Jackie Smith is one of them. “I think it's time. We need gas. So therefore we don't have to depend on other countries."
Just how many new wells are being planned for Lewis County? Where will they be? These are the questions almost everybody here is asking, no matter which side of the issue they stand.
Barbara Volk is a horse podiatrist and has a small farm in Camden She heard tonight that CONSOL would like to eventually build well pads along Churchville Rd, about 4 and a half miles from her farm. Those well pads would be along the same creek that her horses drink from. She's worried that if this water becomes polluted, she won't have another supply of water for her farm.
“As a surface owner, I feel we are bulldozed. We are treated like we don't exist and nobody cares. I did actually speak with someone. And he assured me that everything is going to be according to EPA regulations, and that the environment will be protected and the water will be protected. But frankly, from what I have seen in Doddridge county, and surrounding areas, I don't believe that's going to be the case,” Volk said.
Concerns for drinking water were among the questions people asked company representatives. “To date we have had no impact on any of these Marcellus well site locations, that showed that we have reduced the quality of the drinking water on the area. ” said Jeremy Jones, with CONSOL energy.
Jones explained that the company makes every effort to ensure that drill sites do not have any leaks where contaminated chemicals could leach into the aquifer.

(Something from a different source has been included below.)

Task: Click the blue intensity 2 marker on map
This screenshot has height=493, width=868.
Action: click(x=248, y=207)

He also emphasized the new jobs that this new development will bring to Lewis County.
“Just driving out here this evening to Jackson's Mill, you'll see several water truck and service companies that are already rebounding from the activity that's already occuring. Marcellus Shale Coalition states that 1 well will create up to 450 jobs throughout 150 disciplines, per well,” said Jones.

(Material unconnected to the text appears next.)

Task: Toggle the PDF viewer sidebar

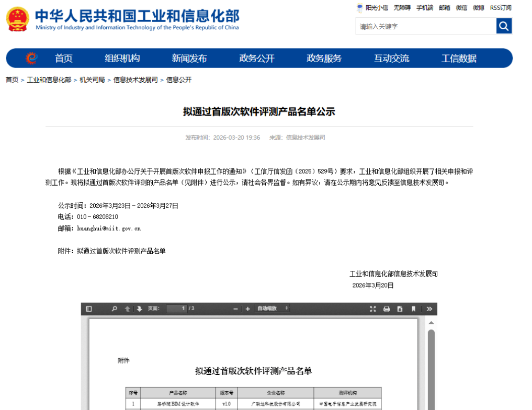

These jobs, however, will only last for a short period of time, mostly during the construction of well pads-which takes about 12 months.
And Alan Shaw says he's not convinced the jobs that energy companies will bring to Lewis County will employ many local people. He lives in Camden, in one of the areas that could see new drilling in the next few years. He says he came to this meeting to talk about his concerns, but there was not an opportunity for public comment.